Uluslararası bir uzman, Tahran'ın Riyad'a yaptığı resmî uyarı hakkında bilgi ve detay verdi.

Tesnim Haber Ajansı - Suudi Iran International Televizyonu, BBC Farsça, Voice of America, Manoto gibi yurt dışındaki diğer Farsça medya kanalları ile birlikte, ülkenin atmosferini iltihaplı hale getirme ve güvensizlik yaratma yönünde yalan haberlerin ve raporların yayılmasında, şiddeti ve terör eylemlerini yaygınlaştırmada en büyük rolü oynuyor.
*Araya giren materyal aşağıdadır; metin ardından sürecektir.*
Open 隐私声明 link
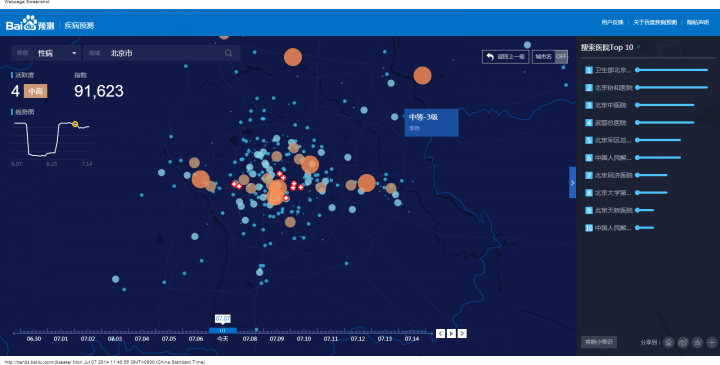720x365 pixels. 698,22
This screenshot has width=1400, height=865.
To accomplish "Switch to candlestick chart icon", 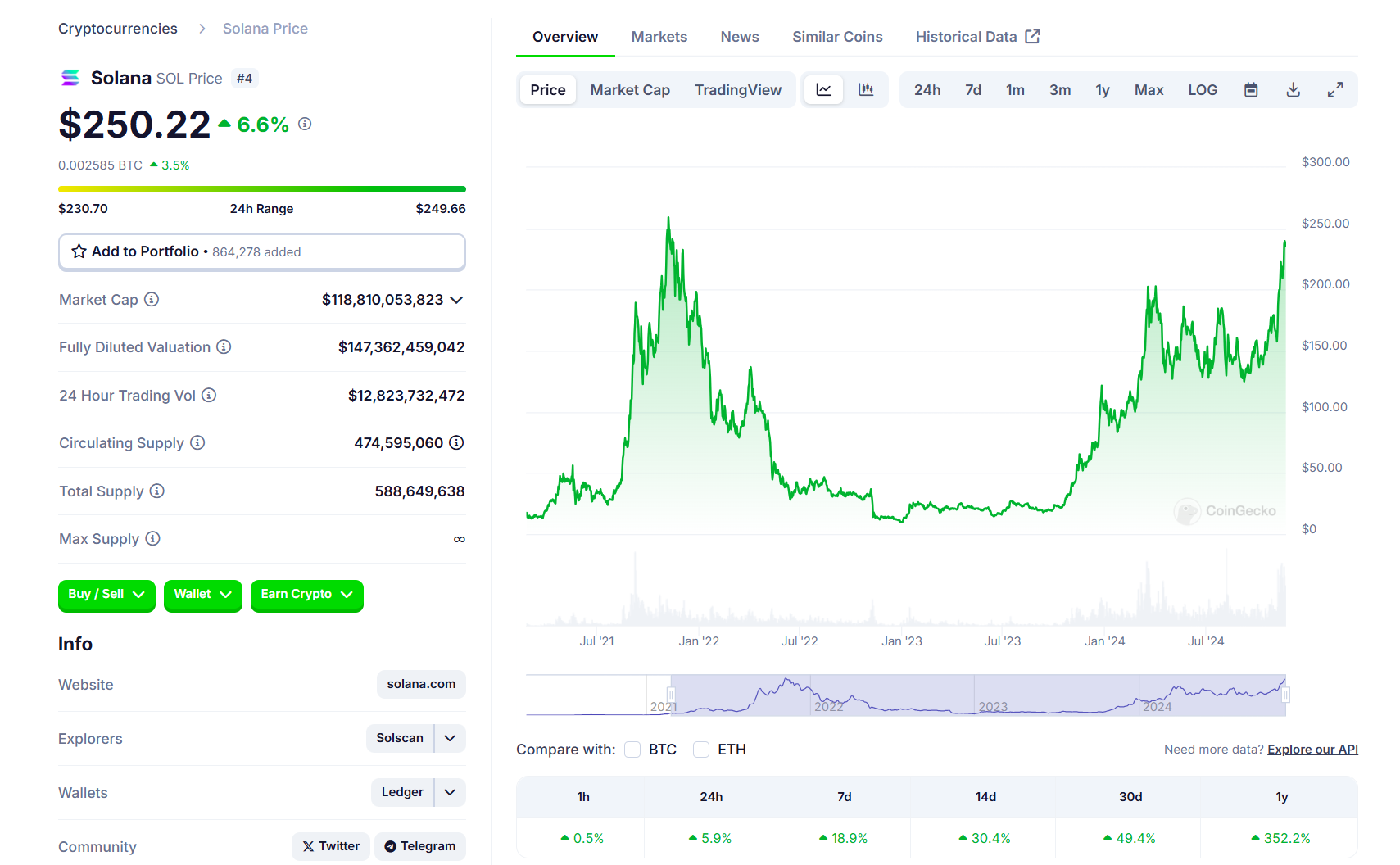I will 866,90.

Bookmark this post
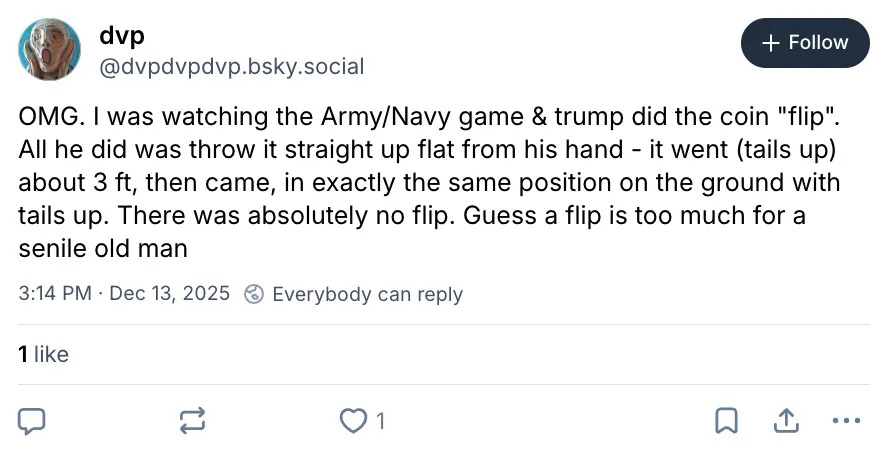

İran Devrim Muhafızları Komutanı Tümgeneral Hüseyin Selami, Suudi Arabistan'ın son kargaşalardaki yıkıcı ve İran karşıtı eylemlerine karşılık olarak "Söz yayma kurumları ve sadece yaramazlığı yaygınlaştıran medyalarla açıkça gençlerimizi kışkırtmak peşinde olan Al-i Suud rejimini davranışlarına dikkat etmeleri ve bu medyaları kontrol etmeleri konusunda uyarıyorum, aksi takdirde bu yaptıklarınızın sonuçları ve zararları kendi gözlerinize girecek. Biz size ültimatom veriyoruz. Siz bu medyalar aracılığıyla bizim iç işlerimize girmişsiniz, ancak bilin ki kırılgansınız. Biz size dikkat edin dedik" diye söyledi.
Bu konuda uluslararası ve Batı Asya konularında başuzman Sadullah Zare'i ile görüştük.
* Suudi Arabistan, Amerika adına İran ile savaş hâlindedir.
Bu söyleşinin başında Zare'i şunları söyledi: "Kesin olan şu ki, son 40 yılda Suudi Arabistan kendisini İslam Cumhuriyeti'ne karşı koyacak boyutta ve güçte hiç görmemiştir; çünkü İran'a karşı harekete geçerse buradan kesinlikle sağlam çıkamayacağını biliyor."
Zare'i şöyle açıkladı: "Geçmişte Suudiler İran'a karşı harekete geçmek istediklerinde, İslam Cumhuriyeti'nin uyarısı ile karşı karşıya kaldıklarında, telaşa düşüp derhâl düzeltici eylemleri gündemlerine almışlar ve Mina faciası o ortaya çıkan konulardan biriydi."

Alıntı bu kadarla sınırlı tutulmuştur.